> **WHAT YOU NEED TO DO**
Every line from the one with "This screenshot has width=1364, height=767." through the last line below should be repeated exactly; pictures stay out of the copy.

(Saved data entries)
....
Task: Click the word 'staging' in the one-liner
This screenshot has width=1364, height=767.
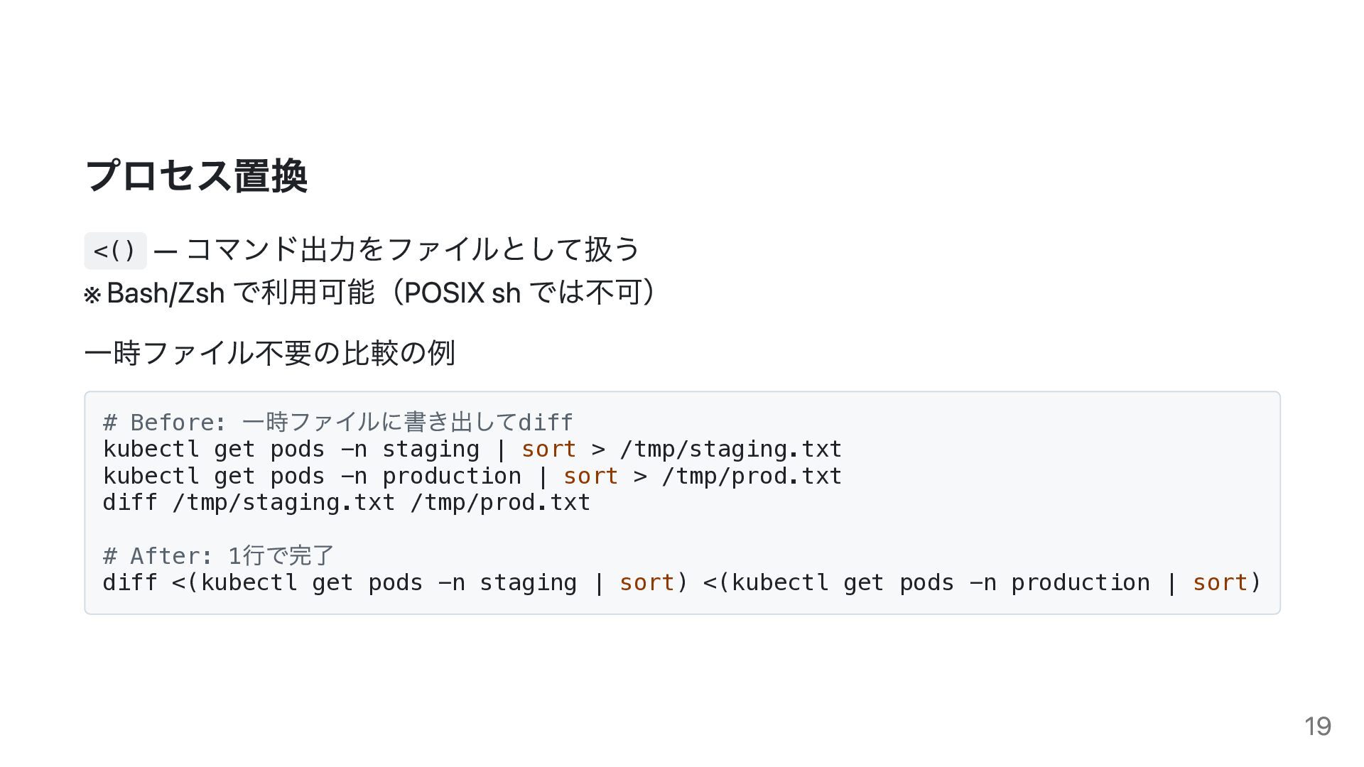Action: click(528, 583)
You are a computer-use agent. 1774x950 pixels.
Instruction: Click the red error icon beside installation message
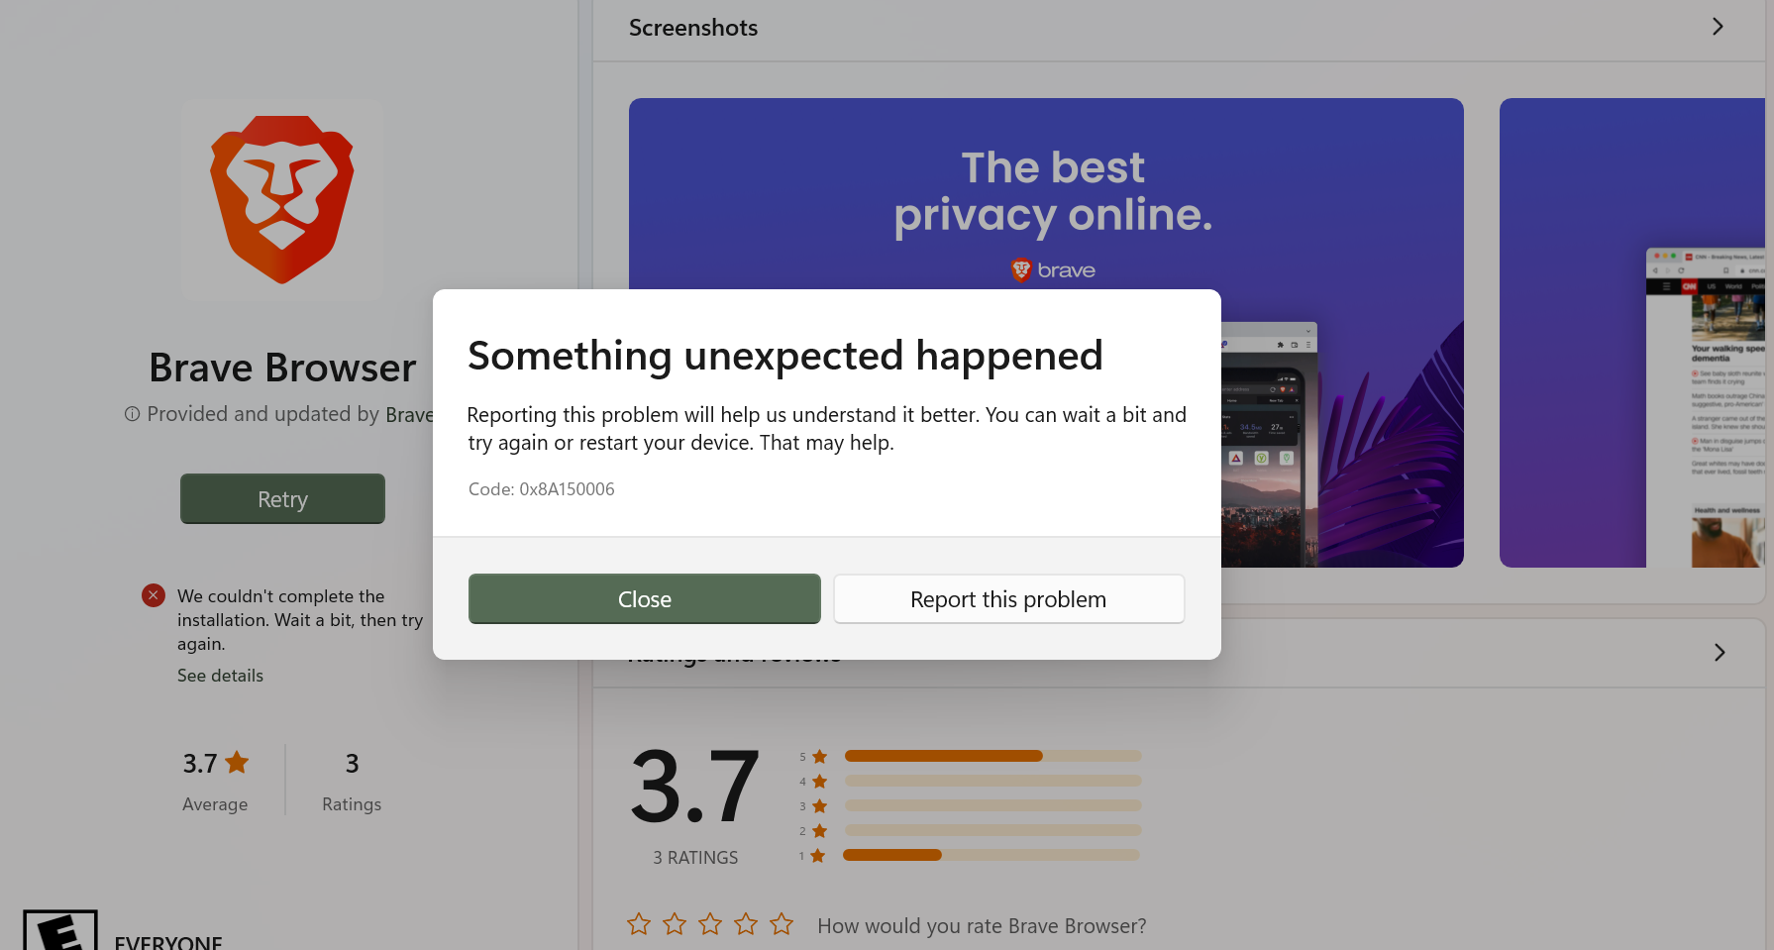click(153, 594)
....
> **ANSWER BELOW**
This screenshot has width=1364, height=767.
Action: click(528, 583)
You are a computer-use agent. 1774x950 pixels.
Instruction: Click the red error icon beside installation message
click(153, 594)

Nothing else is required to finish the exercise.